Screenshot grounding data
============

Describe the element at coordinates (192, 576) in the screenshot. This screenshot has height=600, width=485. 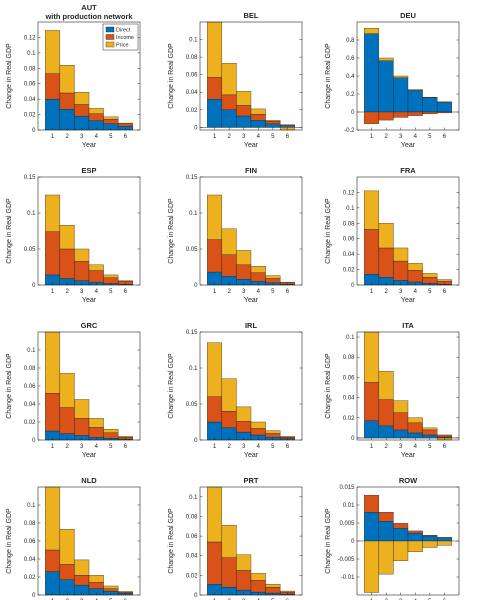
I see `y-tick-label: 0.02` at that location.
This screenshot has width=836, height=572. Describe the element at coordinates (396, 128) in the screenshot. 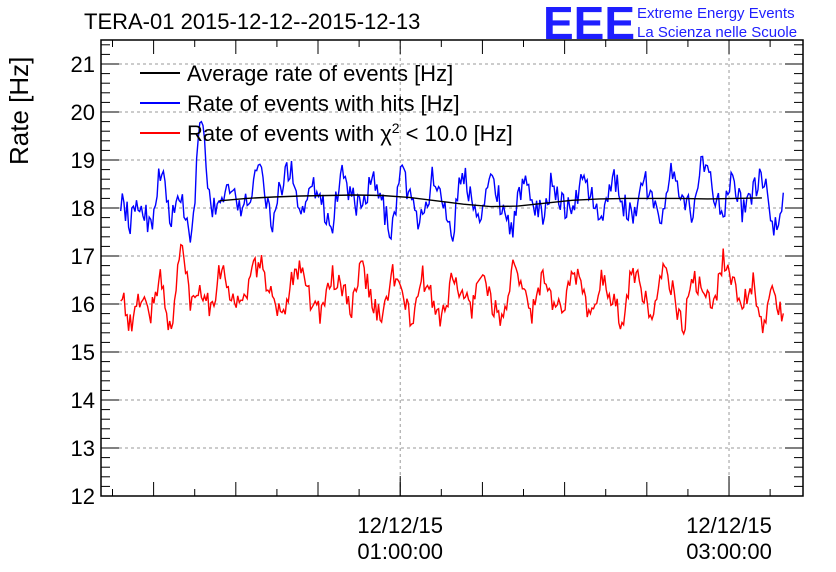

I see `legend-superscript: 2` at that location.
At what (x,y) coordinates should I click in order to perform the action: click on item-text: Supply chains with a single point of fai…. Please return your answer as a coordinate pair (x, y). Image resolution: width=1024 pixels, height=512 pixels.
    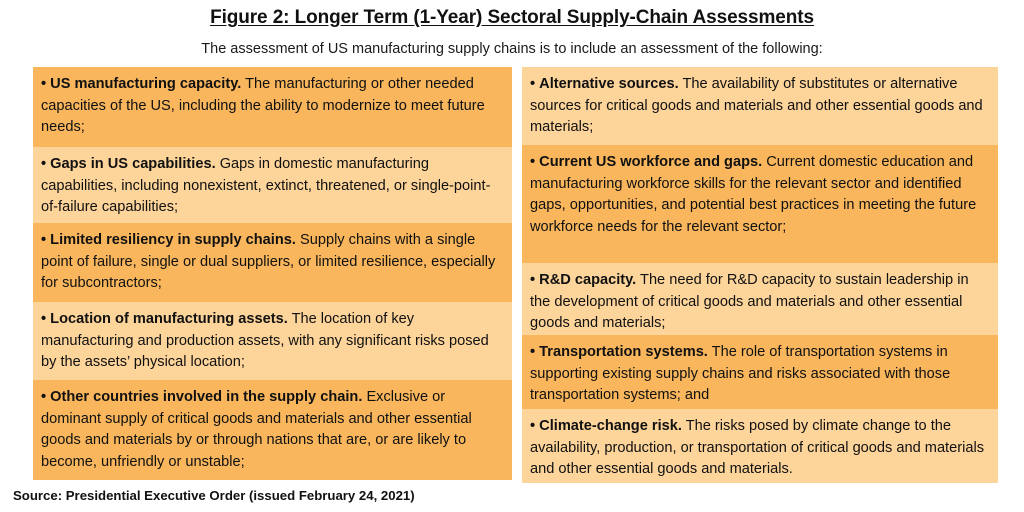
    Looking at the image, I should click on (268, 262).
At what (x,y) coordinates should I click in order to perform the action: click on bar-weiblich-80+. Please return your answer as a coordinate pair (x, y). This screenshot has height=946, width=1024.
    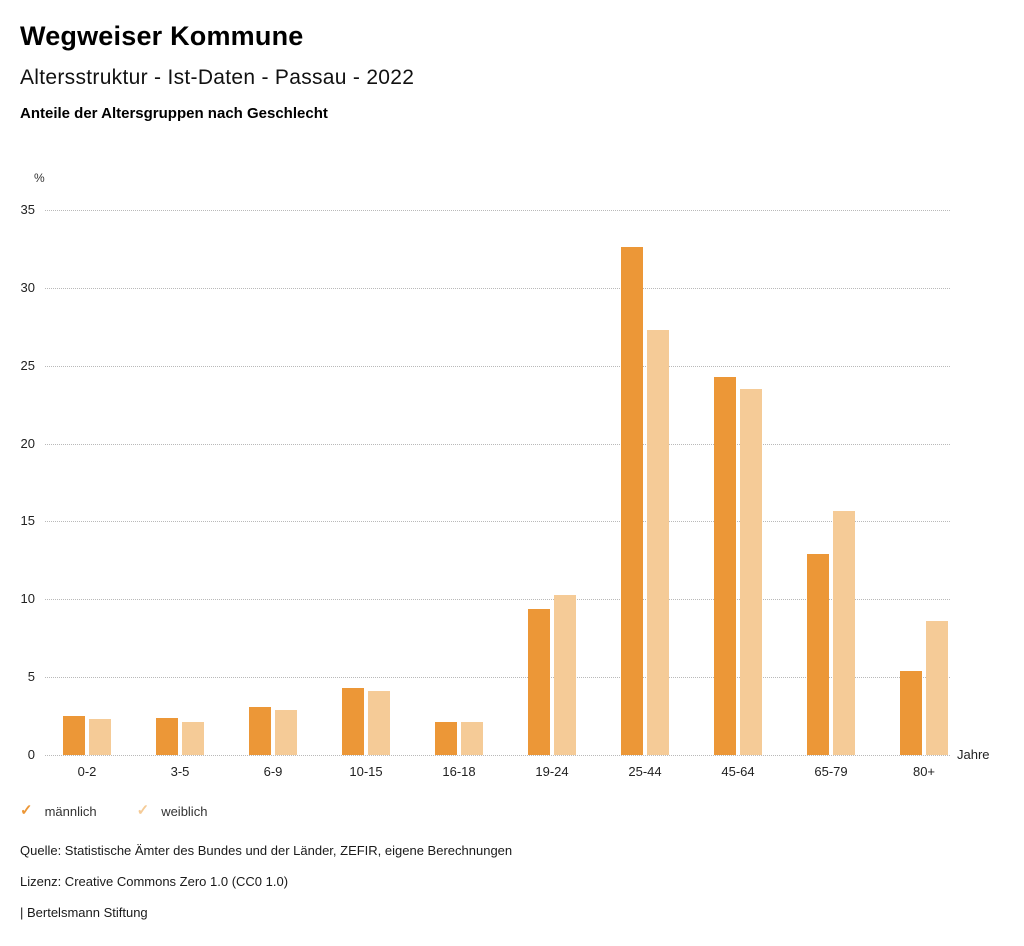
    Looking at the image, I should click on (937, 688).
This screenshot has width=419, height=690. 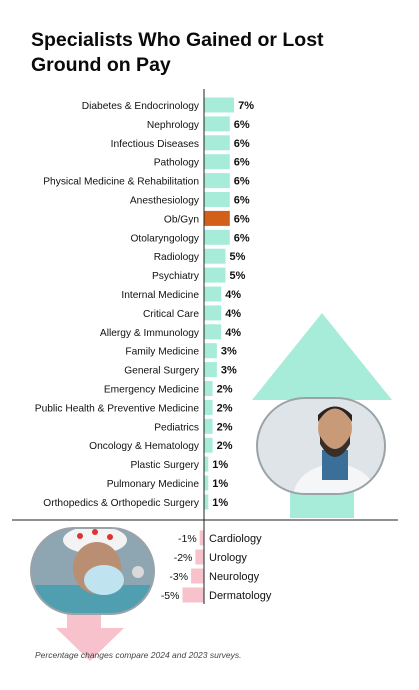 I want to click on category-label-7: Otolaryngology, so click(x=164, y=238).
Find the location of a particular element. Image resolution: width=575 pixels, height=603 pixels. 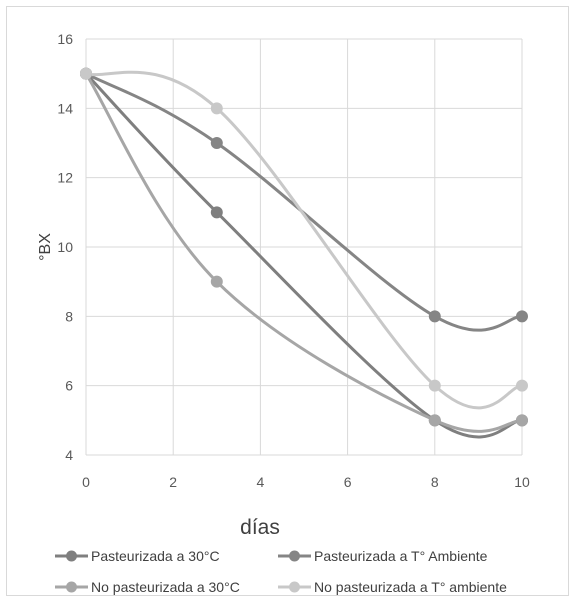

x-tick-label: 10 is located at coordinates (522, 482).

============

◆ **Work item**: Please rewrite the listing lines between the line containing "pixels, height=512 pixels." and the line containing "Looking at the image, I should click on (268, 262).", inclusive, replacing "coordinate pair" with "pair of numbers" and keeping everything else unchanged. Return only those lines and leave the pictures out.

◆ **Result**:
At what (x,y) coordinates should I click in order to perform the action: click on item-text: Supply chains with a single point of fai…. Please return your answer as a pair of numbers (x, y). Image resolution: width=1024 pixels, height=512 pixels.
    Looking at the image, I should click on (268, 262).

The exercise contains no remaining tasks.